Leonardo da Vinci, pada tahun 1483, adalah orang pertama yang merancang sebuah pesawat terbang vertikal, menggunakan baling-baling berbentuk ulir untuk dapat naik. Namun, sayang, insinyur-insinyur aeronautika (penerbangan) mengatakan bahwa pesawat yang ia rancang tidak dapat diterbangkan! Meskipun demikian, penerbangan vertikal tetap memukau para penemu. Ini telah berhasil dicapai hanya relatif baru-baru ini.
Pada tahun 1923, seorang Spanyol bernama Juan de la Cierva, ketika berusia 27 tahun, berhasil menerbangkan otogiro (pesawat terbang bersayap yang digerakkan oleh baling-baling) rancangannya di Getafe, Spanyol. Sistem yang dirancangnya ini banyak menyumbang kepada pengembangan teori helikopter. Belakangan, seorang perancang kelahiran Rusia, Igor Sikorsky, selama periode antara tahun 1939 hingga 1941, membuat kemajuan besar dalam perancangan helikopter sebagaimana yang kita kenal sekarang. Namun apa rahasia untuk membuat mesin ini dapat naik ke udara?

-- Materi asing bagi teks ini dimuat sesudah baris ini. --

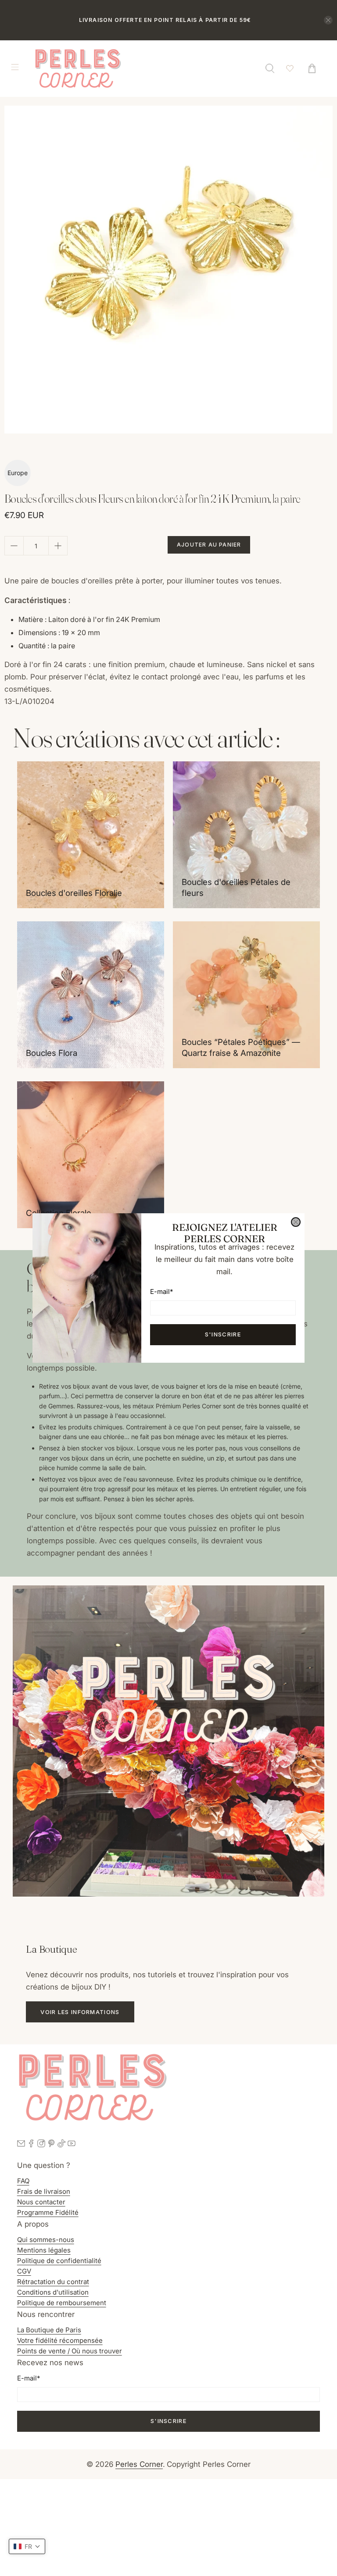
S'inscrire (223, 1334)
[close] (295, 1222)
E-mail (161, 1291)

Bagaimana Pesawat Itu Terbang?
Sebuah pesawat terbang standar bersayap-permanen naik ke udara dengan terlebih dahulu meningkatkan kecepatan di landasan pacu. Sewaktu pesawat mencapai kecepatan yang tepat, udara yang bergerak melewati sayap menghasilkan tenaga yang cukup kuat untuk mengatasi bobot pesawat dan mengangkat pesawat ke udara. Akan tetapi, pada sebuah helikopter, daya angkat dihasilkan dari perputaran bilah rotor, yang sebanding dengan sayap. Jadi, sebuah helikopter dapat naik ke udara tanpa gerakan maju. Untuk melakukan hal ini, bilah-bilah harus membelah udara pada suatu sudut, yang disebut sudut serangan, untuk menghasilkan daya angkat yang sesuai. Dan sang pilot dapat mengubah-ubah sudut serangan, atau gerak maju baling-baling, dengan menggunakan suatu alat kendali yang disebut tuas pengatur sudut kolektif. Sewaktu daya angkat yang dihasilkan oleh bilah-bilah melebihi bobot helikopter, yang berarti mengatasi kekuatan gaya tarik bumi, helikopter akan membubung. Berkurangnya daya angkat menyebabkan pesawat itu turun.
Helikopter dapat dibuat untuk bergerak maju dari posisi mengambang dengan memiringkan piringan rotor. Piringan ini merupakan suatu permukaan imajiner hasil sapuan bilah-bilah selama mereka berputar. Dengan piringan rotor miring ke depan, udara digerakkan bukan hanya ke bawah untuk mengangkat helikopter tetapi juga agak ke belakang yang mendorong pesawat bergerak maju. (Lihat diagram di bawah). Dengan demikian, helikopter dapat bergerak ke segala arah, ke samping, bahkan ke belakang, hanya dengan memiringkan piringan rotor ke arah yang diinginkan. Kendali yang melakukan ini terletak di tangan kanan sang pilot dan disebut gagang pengatur kemudi, atau tongkat kemudi.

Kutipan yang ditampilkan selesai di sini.